Casino d’Annemasse : l’affaire jugée en appel

JUDICIAIRE / L’affaire de blanchiment d’argent à Monaco provenant de la revente du casino d’Annemasse en 1995 (voir nos articles dans L’Obs’ n° 116 et 119) a été examinée par la cour d’appel, le 10 février dernier. L’établissement avait été revendu par Robert Feliciaggi, un homme d’affaires et politique corse assassiné en 2006, et ses associés au groupe Aaron pour 100 millions de francs. Mais en 1994, Michel Tomi, collaborateur de Feliciaggi, aurait corrompu Charles Pasqua, lorsque celui-ci était ministre de l’Intérieur, pour obtenirl’autorisation d’exploiter le casino. Une partie de l’argent de la revente s’est retrouvée sur des comptes ouverts en principauté, au Crédit Foncier de Monaco (CFM) et à la Monte-Paschi entre 1995 et 1999. La défense des cinq prévenus, des ex-associés de Feliciaggi, a plaidé l’annulation de la procédure qui a été instruite en 2000 en principauté.

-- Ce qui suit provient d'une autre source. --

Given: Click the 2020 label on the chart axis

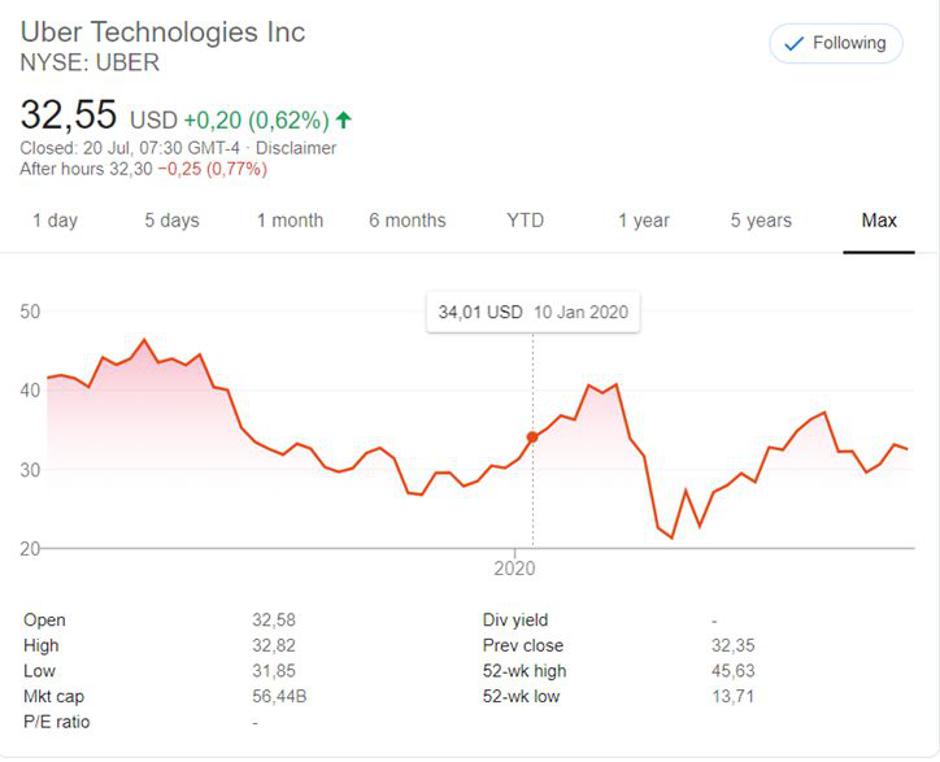Looking at the screenshot, I should pos(514,569).
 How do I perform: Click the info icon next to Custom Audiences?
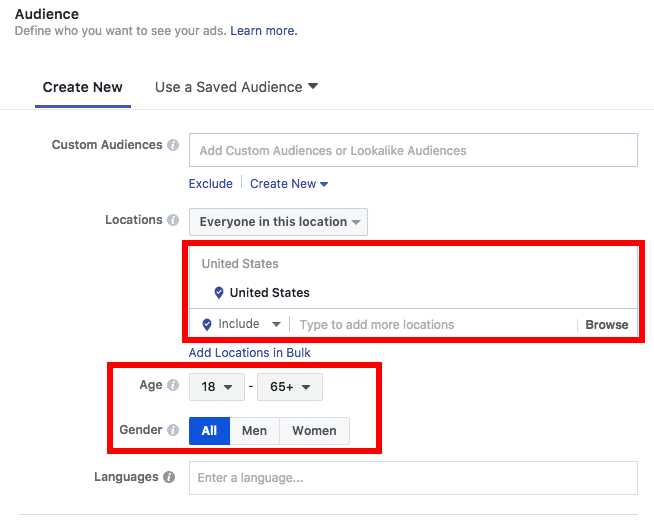tap(173, 145)
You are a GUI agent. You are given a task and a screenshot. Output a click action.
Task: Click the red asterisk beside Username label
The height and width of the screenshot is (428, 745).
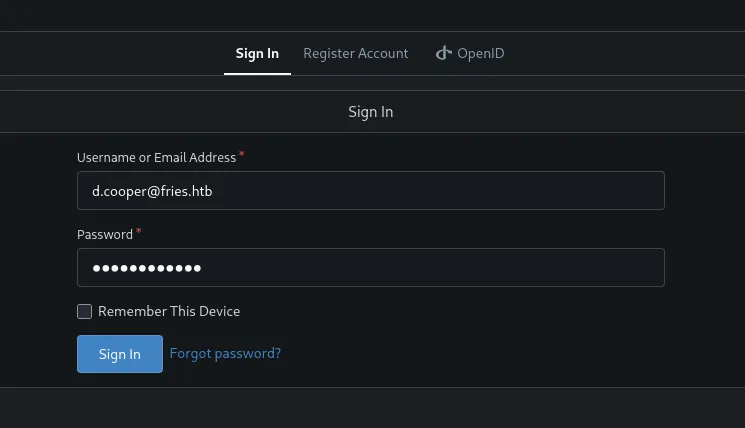242,155
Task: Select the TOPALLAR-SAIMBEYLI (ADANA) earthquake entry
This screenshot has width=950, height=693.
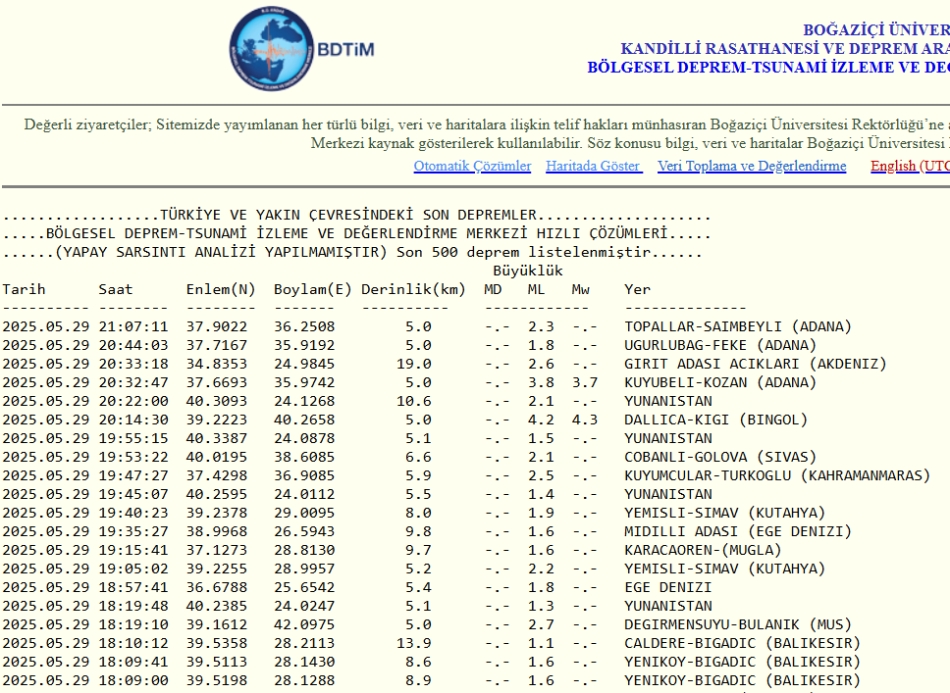Action: tap(737, 326)

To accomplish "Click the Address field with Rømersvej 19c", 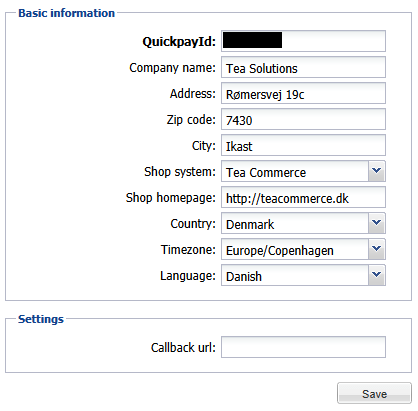I will tap(303, 93).
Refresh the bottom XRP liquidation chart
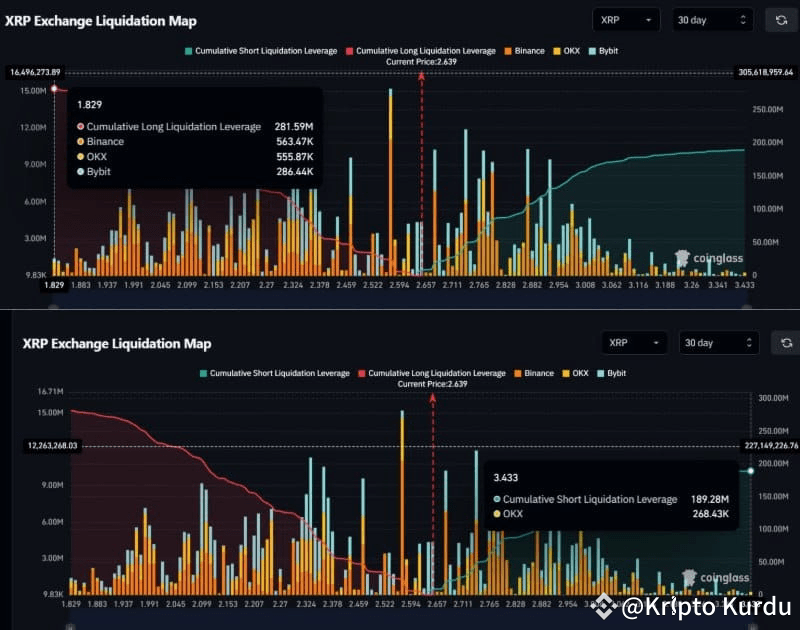 786,342
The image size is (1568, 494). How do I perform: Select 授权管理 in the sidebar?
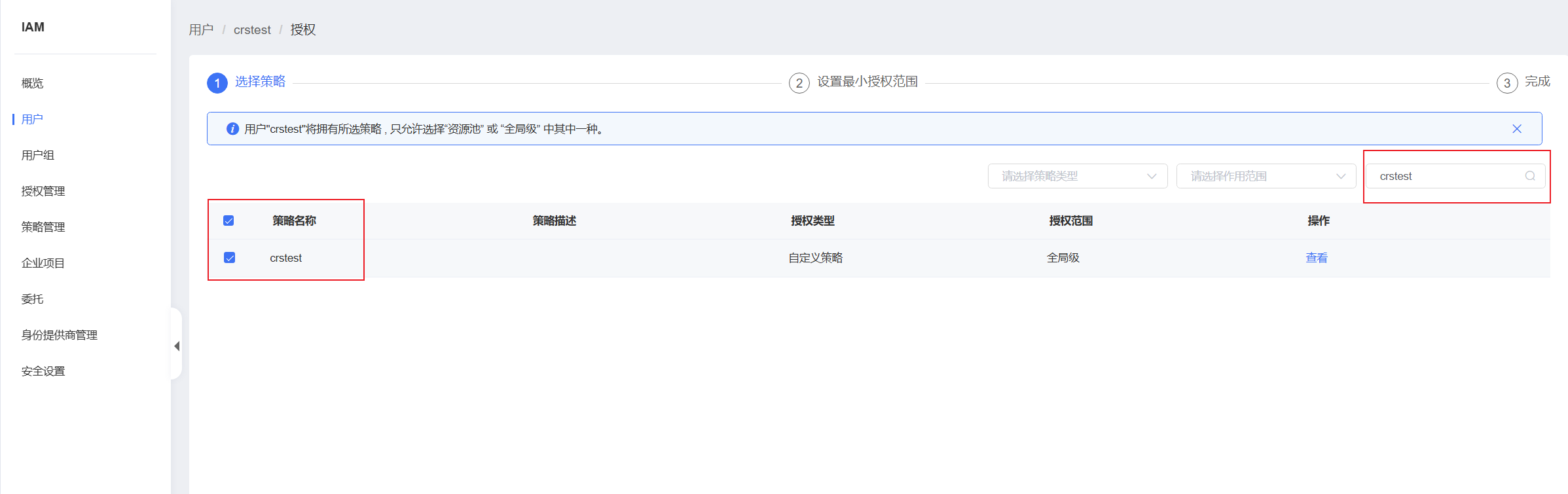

Quatre d’entre eux, dont Michel Tomi et sa fille Marthe Mondoloni, avaient été reconnus coupables en mars 2013 de blanchiment d’argent. Et le cinquième d’avoir apporté son concours. Tous avaient écopé de peines de prison avec sursis et de fortes amendes. En appel, le parquet a requis des peines de prison ferme assorties d’amendes. Décision le 31 mars.